Stenoma sericata

Scientific classification
- Domain: Eukaryota
- Kingdom: Animalia
- Phylum: Arthropoda
- Class: Insecta
- Order: Lepidoptera
- Family: Depressariidae
- Genus: Stenoma
- Species: S. sericata
- Binomial name: Stenoma sericata (Butler, 1877)
- Synonyms: Cryptolechia sericata Butler, 1877 ; Stenoma eminula Meyrick, 1915 ;

= Stenoma sericata =

- Authority: (Butler, 1877)

Species of moth

Stenoma sericata is a moth of the family Depressariidae. It is found in Brazil (Amazonas) and French Guiana.
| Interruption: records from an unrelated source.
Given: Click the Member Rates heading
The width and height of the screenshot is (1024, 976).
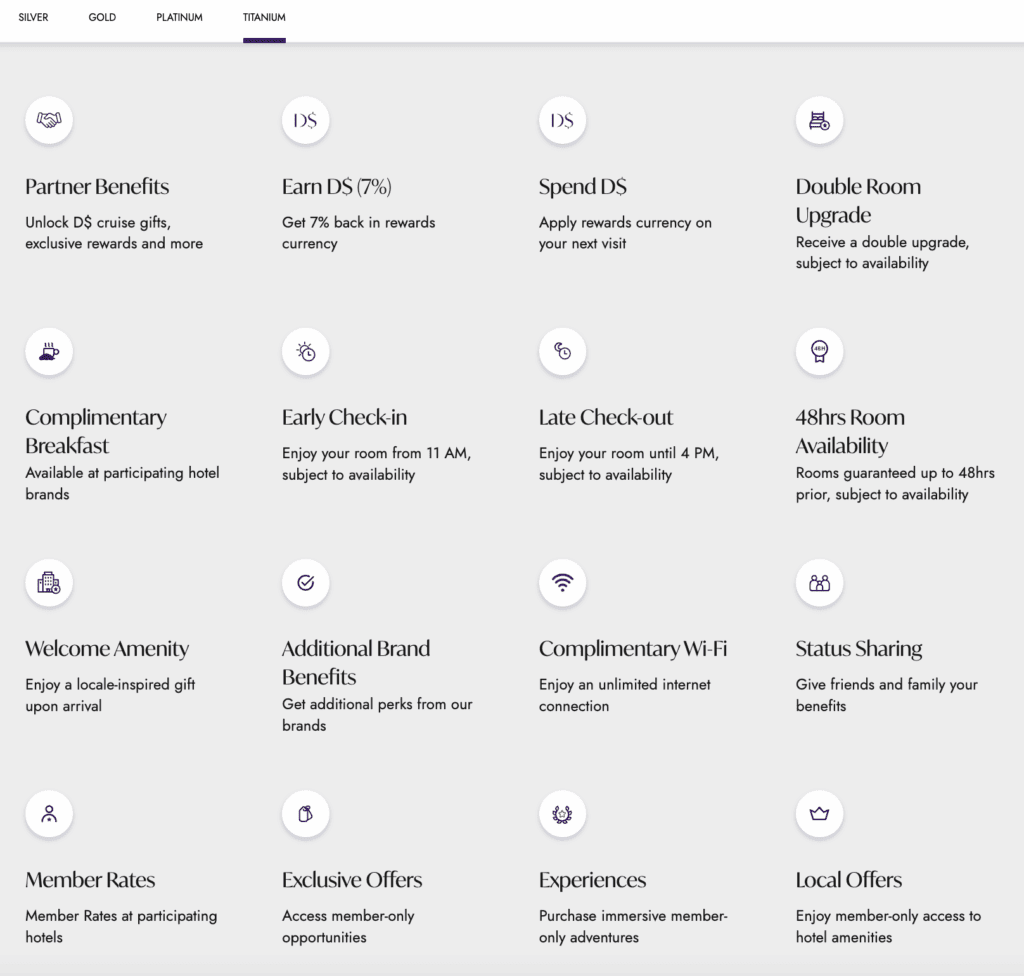Looking at the screenshot, I should [x=90, y=880].
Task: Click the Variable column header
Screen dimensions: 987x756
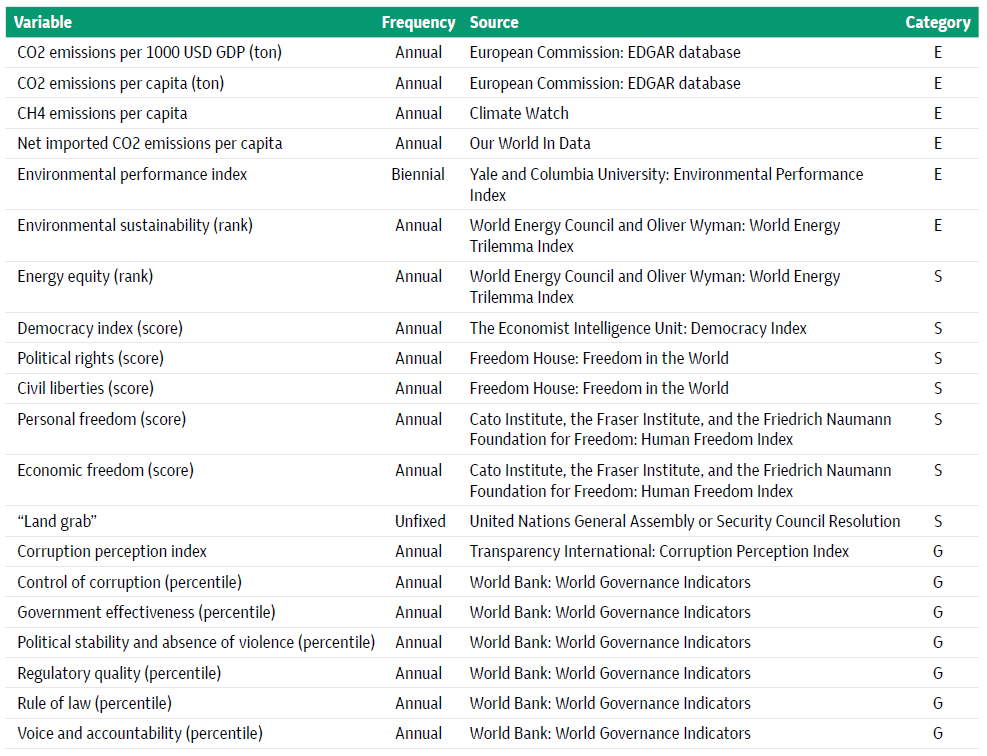Action: point(43,23)

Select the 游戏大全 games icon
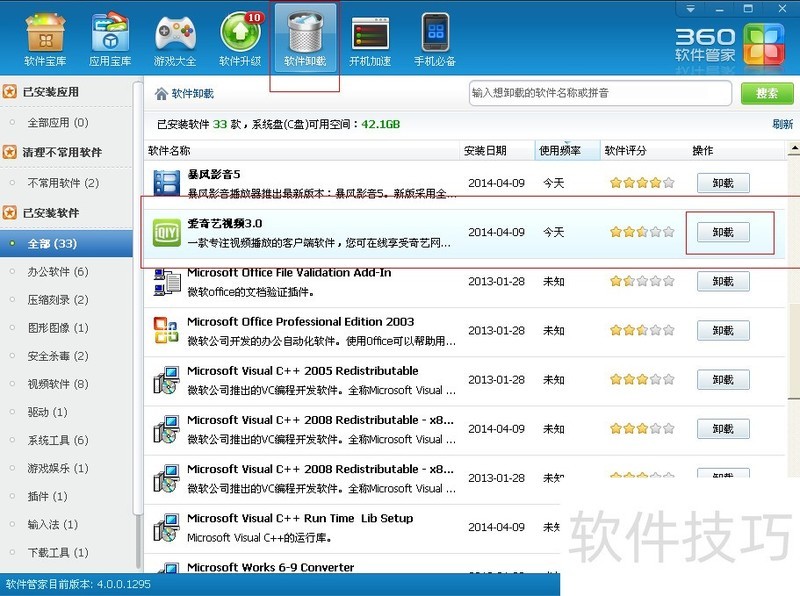click(174, 33)
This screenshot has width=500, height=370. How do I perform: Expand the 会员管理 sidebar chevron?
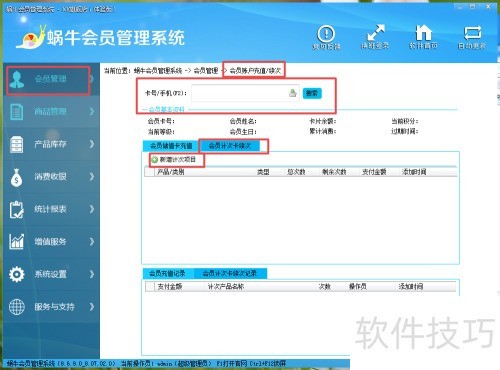pyautogui.click(x=92, y=79)
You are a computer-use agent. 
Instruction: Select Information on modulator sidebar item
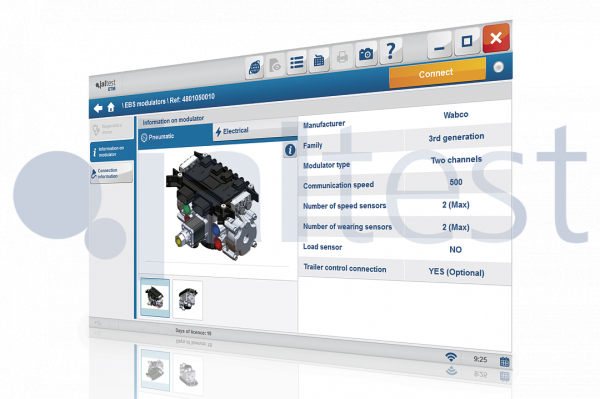pos(112,151)
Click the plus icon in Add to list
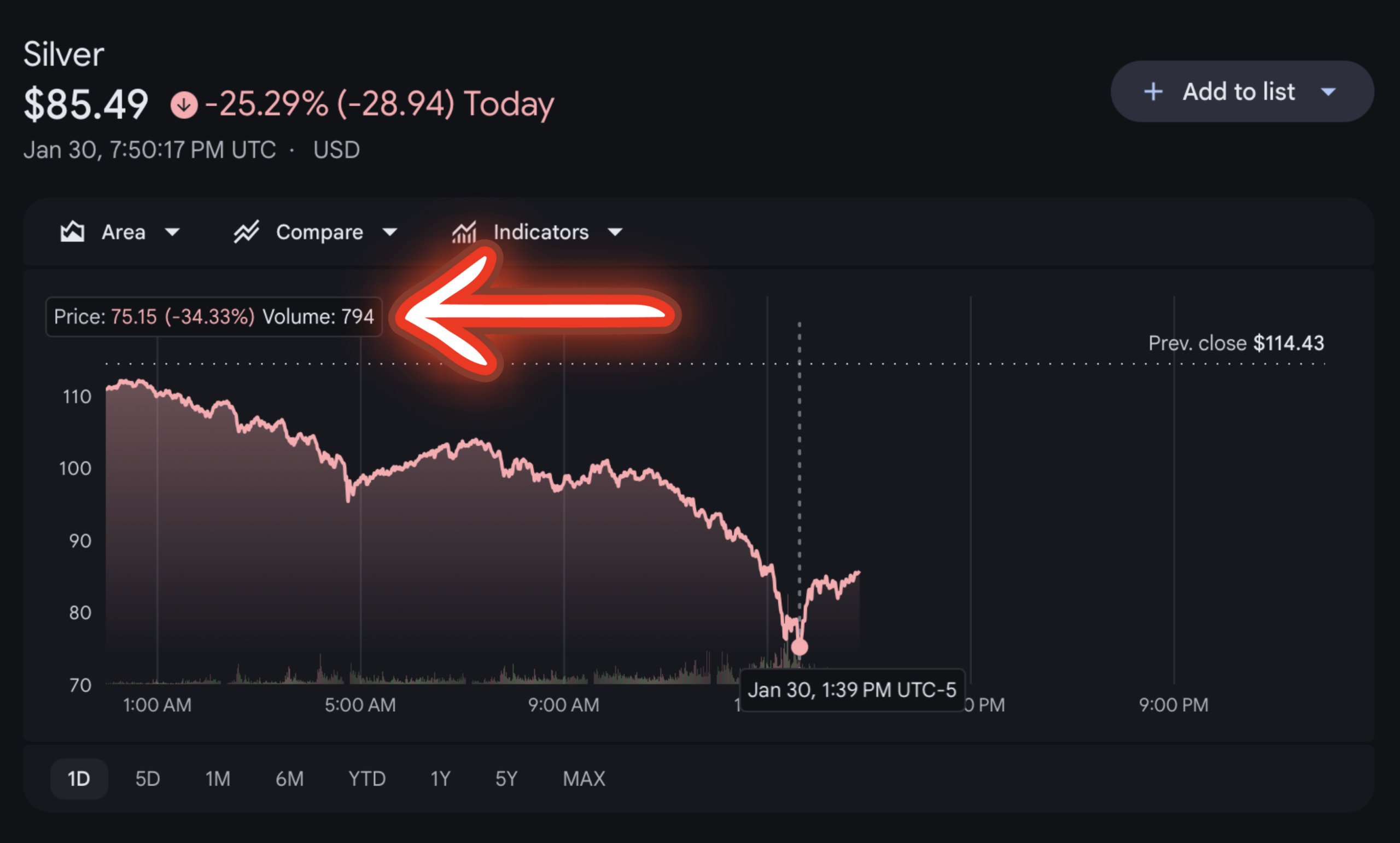Screen dimensions: 1400x843 1153,91
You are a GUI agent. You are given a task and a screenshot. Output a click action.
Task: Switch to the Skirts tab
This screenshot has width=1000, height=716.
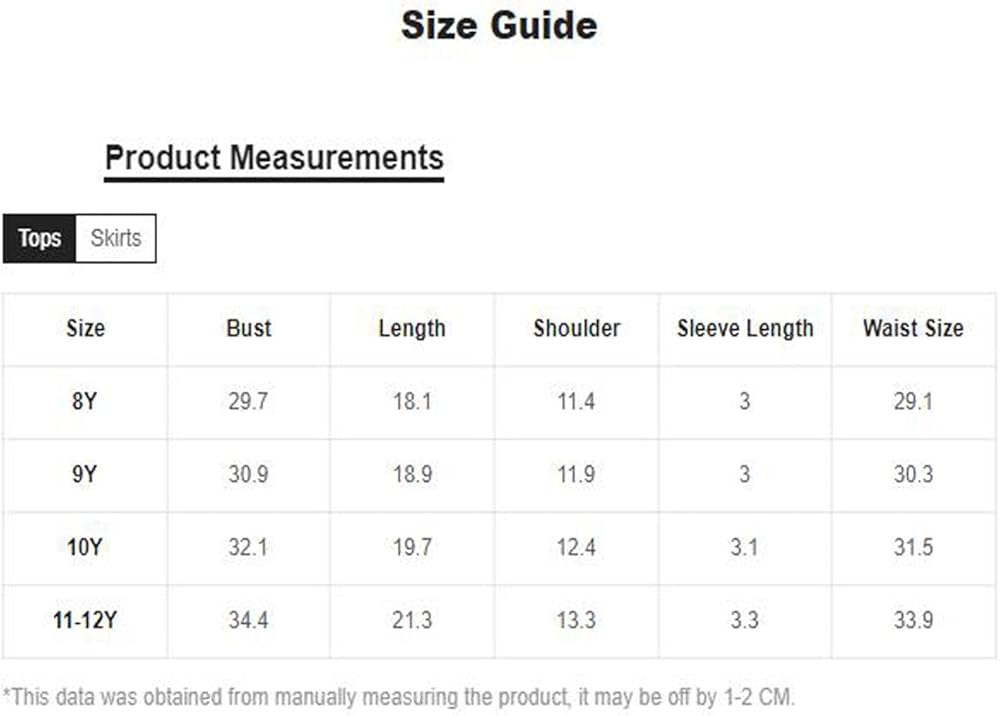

The wingspan is about 23 mm. The forewings are whitish fuscous, with a faint violet tinge and with the costal edge orange. The stigmata are small and dark fuscous, the plical obliquely beyond the first discal. There is a small dark fuscous spot on the middle of the costa, and a larger triangular one at four-fifths, where a curved series of dark fuscous dots runs to the dorsum before the tornus. There is also a terminal series of subquadrate dark fuscous dots. The hindwings are whitish yellowish, suffused with ochreous yellow towards the apex and upper part of the termen.